Exercise aim » Write out the items below word for word, beginning with the line that contains "Open the hamburger menu in Xiaohongshu page" and continuing through the end of the items, and omit the pictures.

[Entries drawn from a collection]
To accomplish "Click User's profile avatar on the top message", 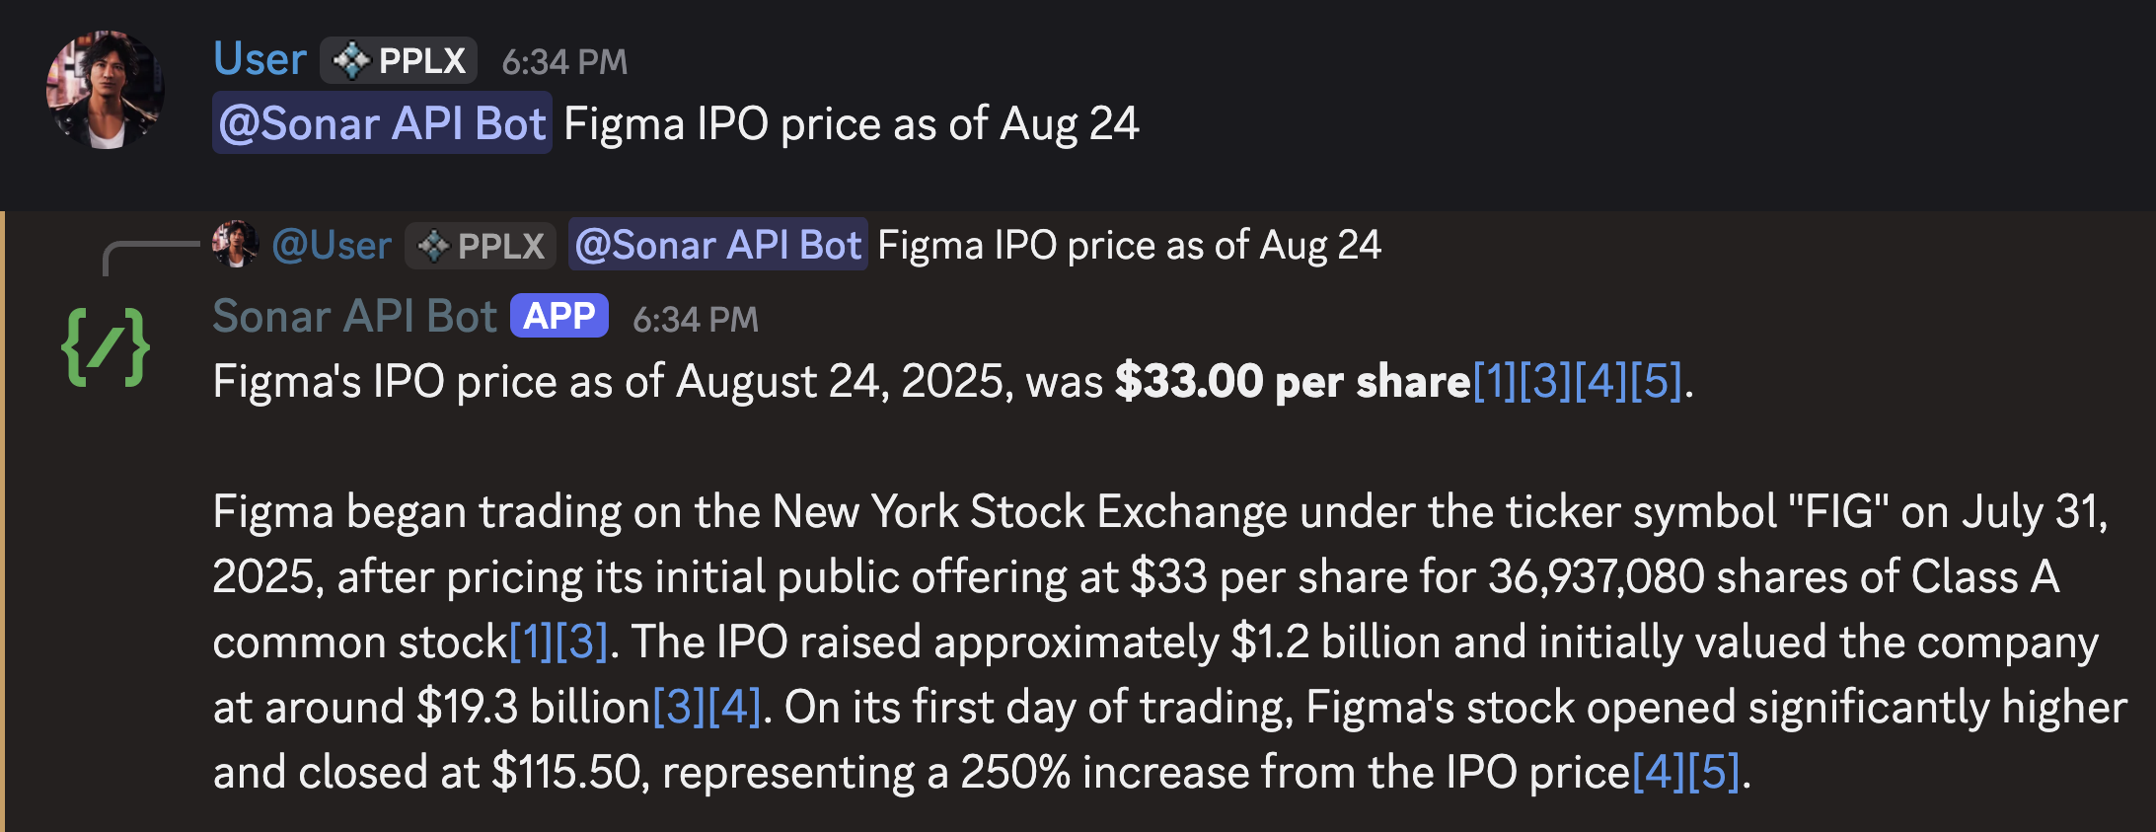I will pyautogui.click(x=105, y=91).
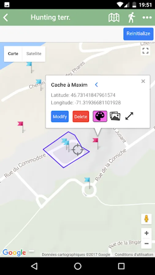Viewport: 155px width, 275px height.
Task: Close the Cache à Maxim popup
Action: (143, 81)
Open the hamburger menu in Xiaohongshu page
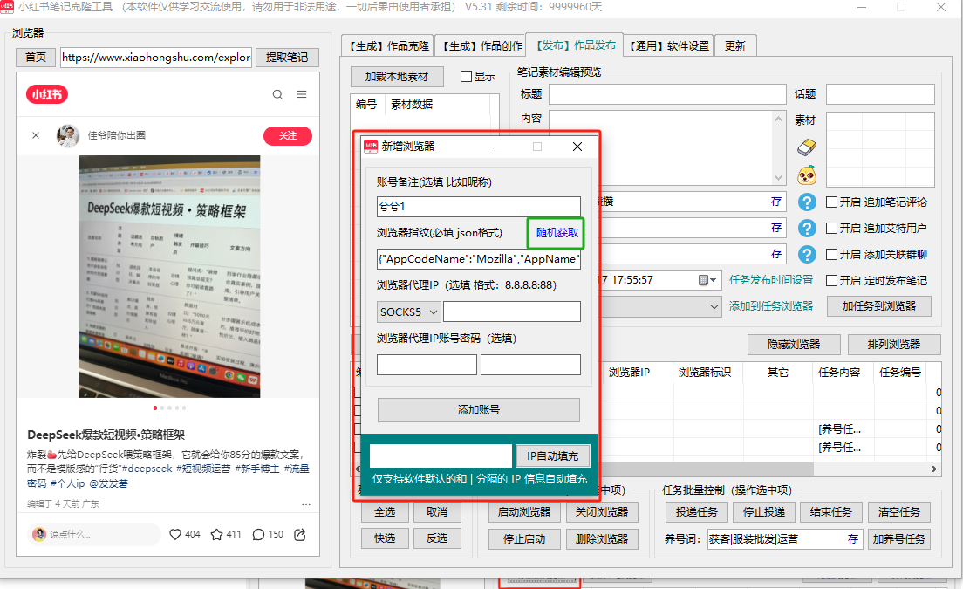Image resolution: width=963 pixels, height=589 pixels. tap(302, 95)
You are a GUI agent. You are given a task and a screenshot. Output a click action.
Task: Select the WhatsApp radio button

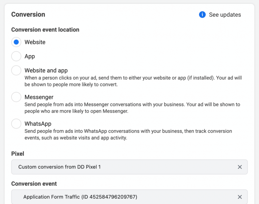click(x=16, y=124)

Written reply »
Open the hamburger menu in Xiaohongshu page
Image resolution: width=963 pixels, height=589 pixels. tap(302, 95)
You are a GUI agent. You are given a task and a screenshot. Output a click action.
Task: Select the WhatsApp radio button

click(x=16, y=124)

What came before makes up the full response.